··· SOURCE EXTRACT
Pulmonary embolus is usually seen in patients who lead a sedentary lifestyle, have recently undergone surgery, have recently traveled or who have an underlying malignancy. Patients on oral contraceptive pills are also at increased risk of developing deep venous thrombosis and pulmonary emboli. Other patients may be at increased risk of developing pulmonary emboli due to a hereditary thrombogenic state.


Patients experiencing chest pain due to underlying gastroesophageal reflux may experience their symptoms after consuming a large, rich meal or after lying flat soon after a meal. Also, an increase in abdominal pressure secondary to either obesity or to a gravid state can lead to gastroesophageal reflux.





An episode of myocardial ischemia may last between two minutes to twenty minutes and leads to infarction if it persists. If the pain lasts seconds or has persisted for days, a diagnosis other than myocardial ischemia or infarction should be entertained.


Chest pain that lasts seconds after movement is suggestive of costochondritis or another musculoskeletal cause. Chest pain secondary to pneumonia or pulmonary emboli may last days till the resolution of the underlying problem.




A sudden onset of chest pain is concerning for life-threatening conditions such as myocardial ischemia, infarction, aortic dissection or pulmonary emboli. Other more benign conditions may also present acutely such as a pneumothorax or a rib fracture.  Chest pain secondary to gastroesophageal reflux is more gradual in onset.




Patients experiencing myocardial ischemia or infarction usually describe their pain as a “pressure” or discomfort rather than frank pain. They may also place a clenched fist above the sternum or to the left side of their chest to better describe their symptom.

The severe lancinating pain of acute dissection is dramatic and mostly ummistakeable.


Thesense of impending doom caused by massive outpouring of catecholamines (“angor animi”) occurs with dissection, acute MI and pulmonary embolus.


Chest pain that is due to a pulmonary pathology such as pneumonia, pneumothorax or pulmonary infarction secondary to a pulmonary embolus is usually pleuritic in character.


Gastroesophageal reflux may cause a retrosternal burning sensation.
······
WORK ORDER 1:
Turn the paragraph of the chest pain text that begins "Pulmonary embolus is usually seen" into a short list that keeps its main facts.
WORK ORDER 2:
Carry the chest pain text forward from its final sentence, in the same style.
··· LISTED ENTRIES
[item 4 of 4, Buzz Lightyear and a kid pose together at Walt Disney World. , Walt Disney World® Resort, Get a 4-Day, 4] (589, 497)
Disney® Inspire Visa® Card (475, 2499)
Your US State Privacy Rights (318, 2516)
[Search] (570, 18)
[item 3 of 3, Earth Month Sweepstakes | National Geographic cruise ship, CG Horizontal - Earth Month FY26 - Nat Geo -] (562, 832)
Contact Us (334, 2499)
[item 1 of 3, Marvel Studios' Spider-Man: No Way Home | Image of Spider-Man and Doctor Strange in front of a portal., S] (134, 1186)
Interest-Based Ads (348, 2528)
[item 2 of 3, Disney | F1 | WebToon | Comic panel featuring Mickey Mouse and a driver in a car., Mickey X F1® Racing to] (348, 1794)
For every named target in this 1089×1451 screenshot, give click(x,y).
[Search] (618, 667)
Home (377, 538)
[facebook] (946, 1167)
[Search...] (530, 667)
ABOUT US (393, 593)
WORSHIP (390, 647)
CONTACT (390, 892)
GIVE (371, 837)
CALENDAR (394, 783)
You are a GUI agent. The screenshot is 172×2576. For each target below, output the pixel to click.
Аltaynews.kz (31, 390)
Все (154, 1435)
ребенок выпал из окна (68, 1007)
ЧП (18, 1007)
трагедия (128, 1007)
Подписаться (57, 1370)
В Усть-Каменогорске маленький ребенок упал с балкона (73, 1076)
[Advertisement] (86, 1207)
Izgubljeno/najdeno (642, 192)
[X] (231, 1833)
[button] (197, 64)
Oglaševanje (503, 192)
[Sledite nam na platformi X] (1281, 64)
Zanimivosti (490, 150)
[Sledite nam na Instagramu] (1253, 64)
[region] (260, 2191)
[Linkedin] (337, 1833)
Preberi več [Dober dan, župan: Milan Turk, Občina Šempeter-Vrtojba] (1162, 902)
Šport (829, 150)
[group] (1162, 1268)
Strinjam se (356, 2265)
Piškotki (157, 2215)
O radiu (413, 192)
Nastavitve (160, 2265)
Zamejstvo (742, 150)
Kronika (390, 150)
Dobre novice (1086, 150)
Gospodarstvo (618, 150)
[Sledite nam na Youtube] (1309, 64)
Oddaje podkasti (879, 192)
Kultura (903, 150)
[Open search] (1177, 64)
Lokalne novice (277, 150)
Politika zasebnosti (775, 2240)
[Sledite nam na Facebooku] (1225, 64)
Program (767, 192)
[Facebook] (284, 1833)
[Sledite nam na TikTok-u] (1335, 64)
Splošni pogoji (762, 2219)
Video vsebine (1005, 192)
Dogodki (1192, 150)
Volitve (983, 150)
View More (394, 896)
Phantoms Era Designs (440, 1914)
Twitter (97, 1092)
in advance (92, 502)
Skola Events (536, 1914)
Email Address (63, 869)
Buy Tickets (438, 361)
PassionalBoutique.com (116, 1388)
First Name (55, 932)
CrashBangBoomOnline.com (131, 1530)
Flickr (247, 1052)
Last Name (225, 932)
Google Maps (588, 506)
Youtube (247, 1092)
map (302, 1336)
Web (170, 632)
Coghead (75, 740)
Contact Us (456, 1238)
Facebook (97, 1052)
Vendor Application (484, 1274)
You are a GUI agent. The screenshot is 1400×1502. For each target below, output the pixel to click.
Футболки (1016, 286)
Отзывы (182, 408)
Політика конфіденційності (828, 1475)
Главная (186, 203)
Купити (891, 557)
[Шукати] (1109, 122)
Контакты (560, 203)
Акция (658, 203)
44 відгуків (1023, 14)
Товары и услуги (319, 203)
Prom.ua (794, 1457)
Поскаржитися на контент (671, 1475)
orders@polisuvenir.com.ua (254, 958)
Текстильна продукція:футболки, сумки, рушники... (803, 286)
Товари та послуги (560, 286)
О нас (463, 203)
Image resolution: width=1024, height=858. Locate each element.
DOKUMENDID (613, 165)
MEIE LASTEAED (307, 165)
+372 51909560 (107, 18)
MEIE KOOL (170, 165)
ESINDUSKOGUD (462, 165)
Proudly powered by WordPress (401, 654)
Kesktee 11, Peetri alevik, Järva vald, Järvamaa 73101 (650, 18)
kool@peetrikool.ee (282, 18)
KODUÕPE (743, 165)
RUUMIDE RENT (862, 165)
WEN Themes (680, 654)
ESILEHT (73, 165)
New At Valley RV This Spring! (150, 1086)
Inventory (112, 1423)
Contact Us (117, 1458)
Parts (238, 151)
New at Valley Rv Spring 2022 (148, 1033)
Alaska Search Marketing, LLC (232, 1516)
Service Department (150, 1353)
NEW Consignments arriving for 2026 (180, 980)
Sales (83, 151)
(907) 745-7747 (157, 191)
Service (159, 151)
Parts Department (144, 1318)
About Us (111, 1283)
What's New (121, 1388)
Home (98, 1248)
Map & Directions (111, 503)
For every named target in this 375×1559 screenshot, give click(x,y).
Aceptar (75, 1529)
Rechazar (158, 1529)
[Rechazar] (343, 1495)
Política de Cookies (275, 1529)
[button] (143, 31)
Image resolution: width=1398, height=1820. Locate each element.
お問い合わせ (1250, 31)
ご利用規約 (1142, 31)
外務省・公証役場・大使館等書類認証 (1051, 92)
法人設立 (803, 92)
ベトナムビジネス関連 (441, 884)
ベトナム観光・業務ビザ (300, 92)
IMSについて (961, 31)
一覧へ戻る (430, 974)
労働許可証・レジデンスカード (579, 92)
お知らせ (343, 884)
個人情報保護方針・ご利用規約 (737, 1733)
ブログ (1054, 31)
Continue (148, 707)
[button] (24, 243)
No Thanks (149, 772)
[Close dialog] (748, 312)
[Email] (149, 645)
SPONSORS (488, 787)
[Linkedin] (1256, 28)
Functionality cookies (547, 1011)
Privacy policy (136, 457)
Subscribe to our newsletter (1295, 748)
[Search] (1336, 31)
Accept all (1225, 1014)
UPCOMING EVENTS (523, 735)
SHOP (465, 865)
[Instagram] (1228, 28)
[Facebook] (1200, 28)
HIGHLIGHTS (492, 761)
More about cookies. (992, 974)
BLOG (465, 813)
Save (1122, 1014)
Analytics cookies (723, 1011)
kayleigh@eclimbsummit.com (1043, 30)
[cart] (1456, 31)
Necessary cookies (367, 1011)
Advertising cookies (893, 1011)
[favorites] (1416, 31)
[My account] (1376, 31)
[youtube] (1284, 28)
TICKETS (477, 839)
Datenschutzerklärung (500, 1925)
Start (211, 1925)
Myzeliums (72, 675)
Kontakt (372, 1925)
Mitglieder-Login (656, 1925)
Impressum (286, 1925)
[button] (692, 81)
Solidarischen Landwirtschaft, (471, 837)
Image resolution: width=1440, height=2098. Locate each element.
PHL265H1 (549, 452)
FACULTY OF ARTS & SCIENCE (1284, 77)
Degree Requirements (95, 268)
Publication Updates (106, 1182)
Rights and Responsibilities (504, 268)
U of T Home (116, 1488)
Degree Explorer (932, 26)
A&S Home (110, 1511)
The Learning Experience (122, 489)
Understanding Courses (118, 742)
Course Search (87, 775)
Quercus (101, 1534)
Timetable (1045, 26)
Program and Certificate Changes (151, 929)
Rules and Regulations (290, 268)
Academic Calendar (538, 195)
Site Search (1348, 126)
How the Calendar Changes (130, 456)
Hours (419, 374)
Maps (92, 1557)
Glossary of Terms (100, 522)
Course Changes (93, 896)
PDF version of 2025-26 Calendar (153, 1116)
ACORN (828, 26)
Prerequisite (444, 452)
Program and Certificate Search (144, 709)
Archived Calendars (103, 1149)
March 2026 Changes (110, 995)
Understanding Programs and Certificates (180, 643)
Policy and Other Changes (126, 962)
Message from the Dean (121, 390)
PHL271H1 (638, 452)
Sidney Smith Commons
······
TASK OUTPUT 1:
Groups at increased risk of pulmonary emboli:
- Patients with a sedentary lifestyle
- Patients who recently had surgery
- Patients who recently traveled
- Patients with an underlying malignancy
- Patients on oral contraceptive pills (also at risk of deep venous thrombosis)
- Patients with a hereditary thrombogenic state

TASK OUTPUT 2:
The pain of GERD and angina are usually substernal, while cardiac pain may also involve the neck, chin and arm. Pleuritic pain from pneumonia, rib fracture, PE, or pleurisy is focal andd depends on the location of the disease.

High back pain occurs with dissection, but also occurs with abdiminal organs iof the upper abdomen.


Myocardial infarction can occur at anytime but more episodes are encountered in the early morning hours




Pain of acute dissection is maximum at the onset and the patients feel like they have been hit by a bolt of lightening.  Pain due to myocardial ischemia or infarction peaks in severity within minutes leading the patient to discontinue any activity that precipitated the pain and to seek medical advice.

Patients with pulmonary embolus can present with acute onset of severe and sharp pleuritic pain.

Patients with costochondritis may also experience severe, sharp pain that leads them to seek medical care and reassurance.



Aggravating factors


Myocardial ischemia or infarction is usually precipitated and aggravated by exertion, emotional stress or any situation or activity that can lead to increase myocardial oxygen demand.

Patients with pericarditis experience worsening of their pain with change in movement and by lying flat.

Coughing and deep inspiration aggravates pleuritic pain.


Relieving factors


Patients with myocardial ischemia may find relief with rest or administration of sublingual nitroglycerin.

Patients with esophagitis may have relief with antacids.

Patients with pericarditis may have relief by leaning forward.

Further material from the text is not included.